Stored records:
* * * * *
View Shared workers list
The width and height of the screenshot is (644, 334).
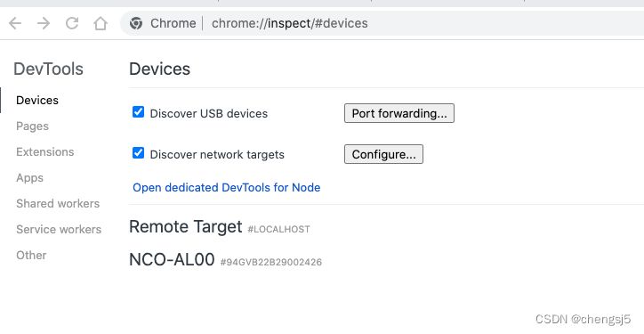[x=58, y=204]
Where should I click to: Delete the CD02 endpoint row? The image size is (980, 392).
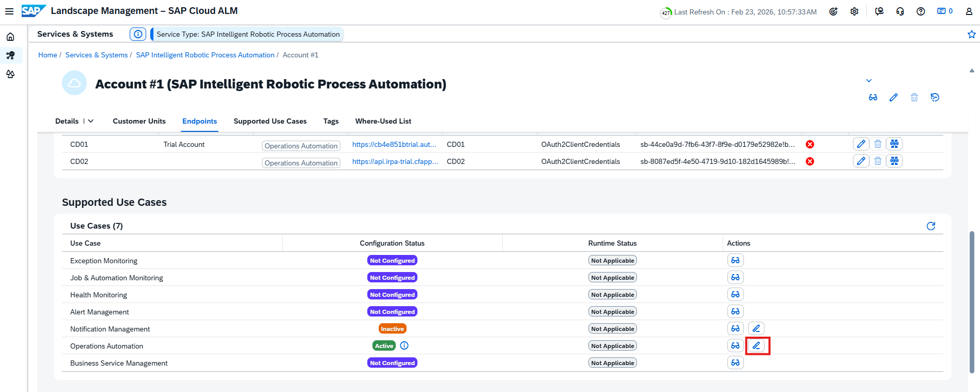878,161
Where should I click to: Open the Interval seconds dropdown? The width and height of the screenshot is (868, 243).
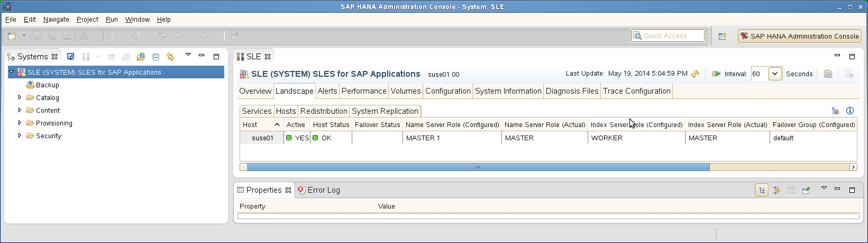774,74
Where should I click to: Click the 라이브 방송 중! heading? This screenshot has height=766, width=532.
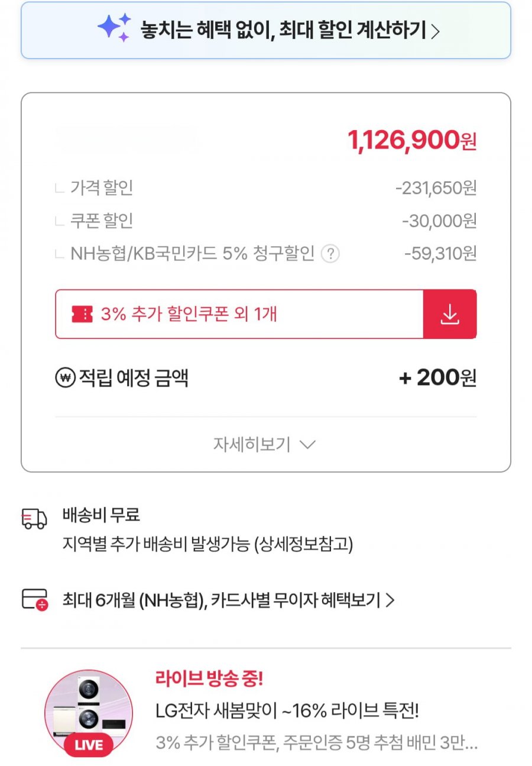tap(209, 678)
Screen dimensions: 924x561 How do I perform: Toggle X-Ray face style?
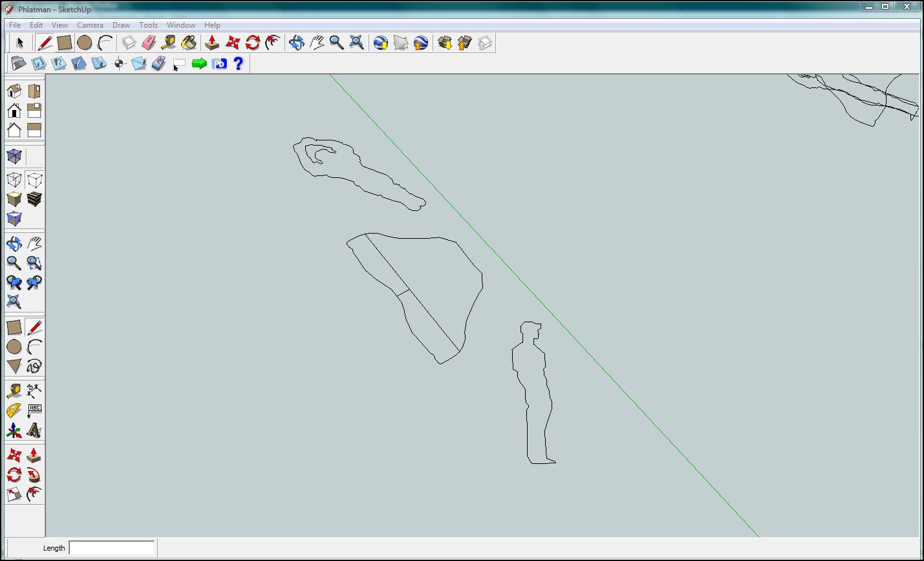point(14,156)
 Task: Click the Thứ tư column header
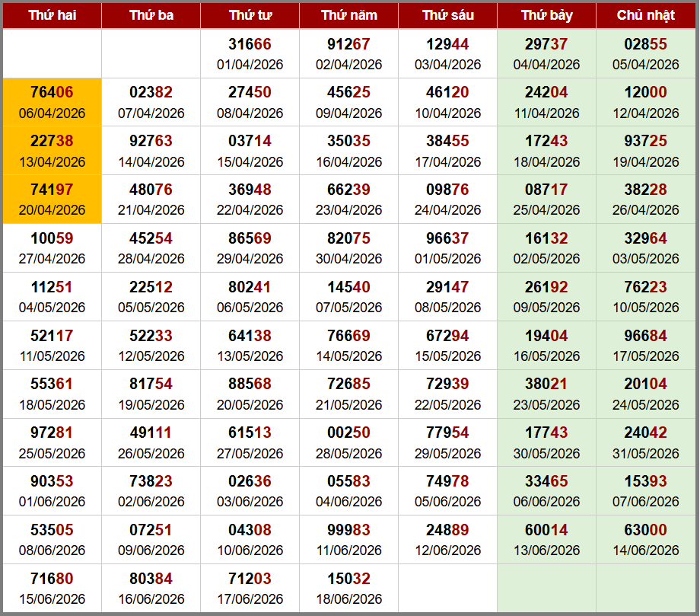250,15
* * * * *
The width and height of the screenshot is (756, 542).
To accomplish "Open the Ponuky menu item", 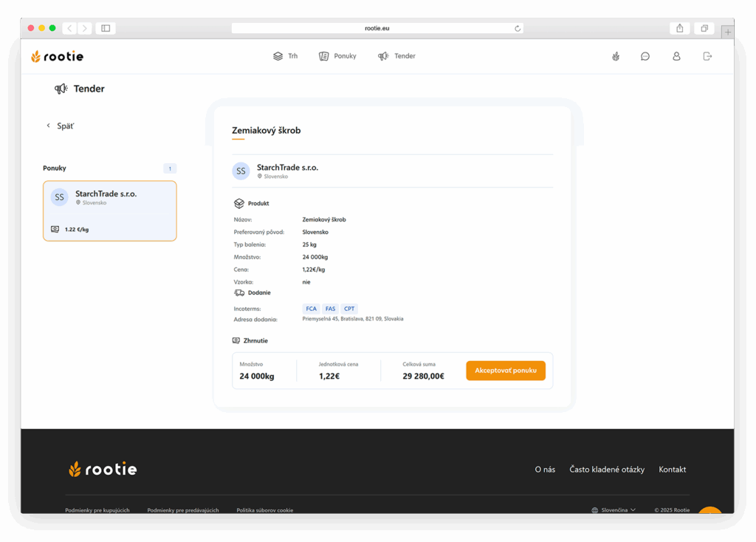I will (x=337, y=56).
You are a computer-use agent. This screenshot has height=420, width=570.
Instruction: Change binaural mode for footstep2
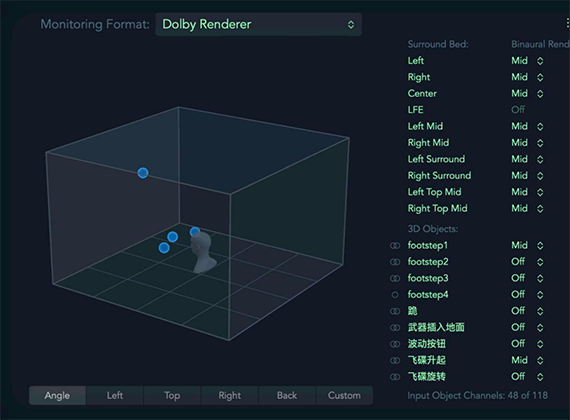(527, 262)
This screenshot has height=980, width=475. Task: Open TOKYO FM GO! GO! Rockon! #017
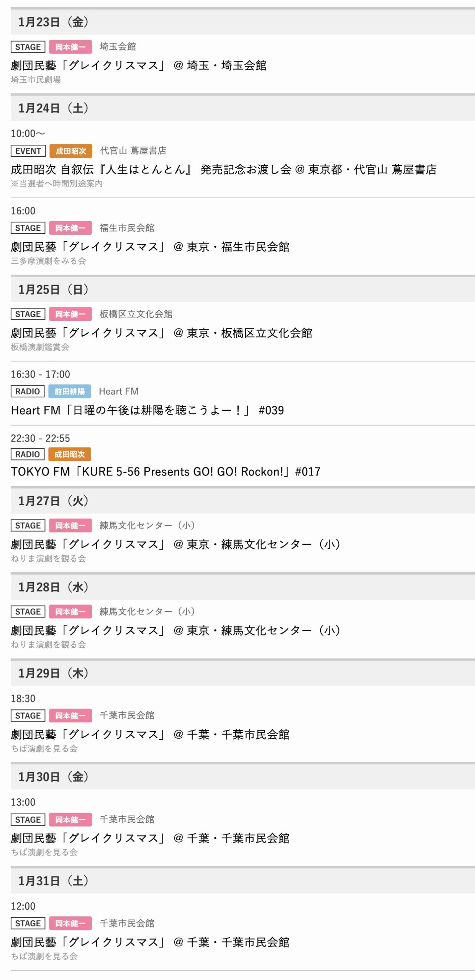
* * * * *
Output exactly, and only, the lines of the entries above from the one with "You are a computer-use" up to and including the one with "This screenshot has height=980, width=475."; pictures are to be left out.

You are a computer-use agent. This screenshot has height=420, width=570.
Instruction: Change binaural mode for footstep2
(527, 262)
This screenshot has height=980, width=475. Task: Open TOKYO FM GO! GO! Rockon! #017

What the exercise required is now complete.